Work to be completed =
Look below for the line holding "Click the orange alert bell beside 工商信息" and the line holding "This screenshot has width=707, height=578.". Transcribe exactly those lines and all lines between them, nothing more.

Supplied information =
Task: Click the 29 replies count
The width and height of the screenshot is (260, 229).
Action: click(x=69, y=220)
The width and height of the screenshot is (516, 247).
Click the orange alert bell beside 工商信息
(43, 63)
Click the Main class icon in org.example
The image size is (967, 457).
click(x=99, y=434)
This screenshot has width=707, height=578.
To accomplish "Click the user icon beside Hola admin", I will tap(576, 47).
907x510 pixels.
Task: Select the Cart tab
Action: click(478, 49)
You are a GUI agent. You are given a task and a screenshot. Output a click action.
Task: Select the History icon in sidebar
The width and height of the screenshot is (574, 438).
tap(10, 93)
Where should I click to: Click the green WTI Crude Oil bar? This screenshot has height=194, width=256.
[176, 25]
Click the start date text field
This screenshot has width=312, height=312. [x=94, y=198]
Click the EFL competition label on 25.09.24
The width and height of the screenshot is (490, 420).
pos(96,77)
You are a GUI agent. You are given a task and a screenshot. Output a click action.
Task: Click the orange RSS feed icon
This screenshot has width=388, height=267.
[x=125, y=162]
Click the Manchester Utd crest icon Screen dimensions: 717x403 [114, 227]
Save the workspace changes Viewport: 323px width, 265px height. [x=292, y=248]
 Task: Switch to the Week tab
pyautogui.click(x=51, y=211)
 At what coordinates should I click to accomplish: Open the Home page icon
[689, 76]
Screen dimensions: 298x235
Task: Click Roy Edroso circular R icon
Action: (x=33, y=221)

Task output =
Click the orange alert bell beside 工商信息
(43, 63)
Click the Main class icon in org.example
The image size is (967, 457).
click(x=99, y=434)
This screenshot has width=707, height=578.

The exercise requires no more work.